Impressive, most impressive. That game was awesome. I too could also beat the Star Wars Trilogy game with one credit. I'm not sure if Dave & Busters still has the Trilogy games, but I had the top score on one of them.
I only cry when we find out the Jedi are supposed to be celibate. (stupid prequels) Luke was supposed to belong to me....
I agree, I missed the Ewok song. It just didn't seem right ending ROTJ without that song. No way the Ewoks are in the Jar-Jar league of annoyability. Let's face it, the Ewoks were going to cook our heroes and heriones for dinner. They may be cute and cuddly, but underneath they are carnivores.
BTW- If you play SW: Galactic Battlegrounds, and you input the cheat "SIMONSAYS" you get "Simon, the killer Ewok." And he can basically beat every level. I'd rather see Simon dancing than have him go "killer" on me.
That's the reason why there are so few of them, the people most qualified to make new Jedis are not allow to make them.
And the worst part is seeing Lando dance. BTW, I still to this day love the Ewoks. I don't understand the hatred fans spew toward them. Cool moments with the Ewoks in ROTJ include: 1) Bowing to 3P0 as if he's their god. 2) Singing as they're about to cook Han. 3) R2 zapping the Ewok in the crotch and the ass 4) The Ewok stealing the speeder("not bad for a little furball") 5) The traps set for the stormtroopers on speeders, especially the one who slams into the tree 6) The Ewoks beating the crap out of the guy in the AT-AT cockpit 7) The traps they set for the rest of the AT-ATs 8) The Ewoks being dragged by that one AT-AT 9) Using the Imperial helmets as drums at the end Seriously, why do people hate them so much? Because Clerks made it popular? Because they weren't Wookiees? Yeah, that would've made a lot of sense for the Empire to build the shield generator on Kashyyyk. Plus, we just witnessed in ROTS how weak a Wookiee battle can look. The only other popular excuse I've heard is that they're too cute, but go back and watch it again. Aside from Wicket and a couple others, the Ewoks are ugly.

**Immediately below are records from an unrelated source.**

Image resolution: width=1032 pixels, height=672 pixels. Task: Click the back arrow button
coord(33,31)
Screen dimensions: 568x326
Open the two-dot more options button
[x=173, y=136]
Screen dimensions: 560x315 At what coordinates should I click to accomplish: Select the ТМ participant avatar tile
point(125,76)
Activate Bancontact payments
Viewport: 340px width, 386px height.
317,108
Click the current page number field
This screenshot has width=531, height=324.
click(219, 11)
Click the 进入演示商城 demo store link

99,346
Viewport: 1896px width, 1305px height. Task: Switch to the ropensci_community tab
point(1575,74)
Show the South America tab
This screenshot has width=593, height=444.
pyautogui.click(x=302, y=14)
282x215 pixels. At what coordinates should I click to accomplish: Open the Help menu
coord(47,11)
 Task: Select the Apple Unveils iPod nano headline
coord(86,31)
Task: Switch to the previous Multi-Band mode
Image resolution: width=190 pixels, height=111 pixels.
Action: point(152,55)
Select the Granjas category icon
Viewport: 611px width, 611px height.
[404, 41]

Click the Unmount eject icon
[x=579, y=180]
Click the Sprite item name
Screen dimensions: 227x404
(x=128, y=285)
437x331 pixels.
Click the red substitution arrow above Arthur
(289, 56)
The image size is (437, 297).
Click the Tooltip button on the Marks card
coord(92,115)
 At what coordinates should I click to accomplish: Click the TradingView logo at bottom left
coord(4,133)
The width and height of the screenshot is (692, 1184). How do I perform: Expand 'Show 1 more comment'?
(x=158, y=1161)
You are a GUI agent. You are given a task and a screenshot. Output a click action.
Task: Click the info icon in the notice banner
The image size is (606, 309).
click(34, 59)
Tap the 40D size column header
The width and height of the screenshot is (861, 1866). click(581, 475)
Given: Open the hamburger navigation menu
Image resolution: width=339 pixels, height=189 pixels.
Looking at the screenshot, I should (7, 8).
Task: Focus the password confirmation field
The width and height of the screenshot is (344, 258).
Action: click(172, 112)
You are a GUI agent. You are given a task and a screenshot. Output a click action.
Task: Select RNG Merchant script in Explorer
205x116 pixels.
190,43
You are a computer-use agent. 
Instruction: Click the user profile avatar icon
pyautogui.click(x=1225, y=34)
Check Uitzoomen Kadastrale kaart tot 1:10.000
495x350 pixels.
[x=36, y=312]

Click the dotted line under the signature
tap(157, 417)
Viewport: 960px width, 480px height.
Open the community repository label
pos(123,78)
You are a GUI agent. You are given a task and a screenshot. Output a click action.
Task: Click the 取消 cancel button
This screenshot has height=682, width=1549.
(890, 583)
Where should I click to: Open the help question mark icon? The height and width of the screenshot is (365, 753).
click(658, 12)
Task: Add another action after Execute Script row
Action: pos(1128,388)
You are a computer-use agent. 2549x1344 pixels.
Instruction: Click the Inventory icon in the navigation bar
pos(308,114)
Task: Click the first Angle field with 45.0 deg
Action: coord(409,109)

I think the Ewok hate boils down to two intertwined factors, leading to one conclusion. 1. They ARE too cute. Let's face it, these things are teddy bears. They're small and furry, and in the pretty much the same dimensions as the most popular stuffed animal creation of all time. 2. This primative, weak, not-particularly quick or athletic creature completely rolls over a bunch of the Empire's Elite stormtroopers. It's absolutely absurd that these little furballs with sticks can, not only beat the Empire's best, but completely rout them. I mean how many Ewok deaths did we see on screen? I can only remember the one, but the stormtroopers on the other hand get completely stomped. And this leads to the conclusion that Lucas comprimised the believablity, and quality of the film in order to eek out a few more merchandising bucks. Either that or he has absolutely the worst, cloying, saccharine taste of all time. Which might also be true when taking into account the line [whine] But mom. You said the worst thing about this galaxy is that people don't help anybody.[/whine]
No...Lucas never said that. The media came up with that one...according to Lucas. I believe that, at one time, someone said there was enough material to cover 9 films but that comment was made in jest and not meant to reflect there would be 9 films. They have been discussing it a lot lately for obvious reasons and Lucas flat out denied it.
This exerpt from the Return of the Jedi summary is from the booklet that came with the Star Wars Definitive Collection released in 1993(a decade after the original trilogy had been completed): "Fresh from the 1981 success of Raiders of the Lost Ark, George Lucas sought to complete the 'middle' trilogy of his Star Wars saga by outdoing the previous two films in scope and pace, while resolving many of the outstanding plot issues." BTW, the quotations around the word middle were in the actual summary. I didn't add them.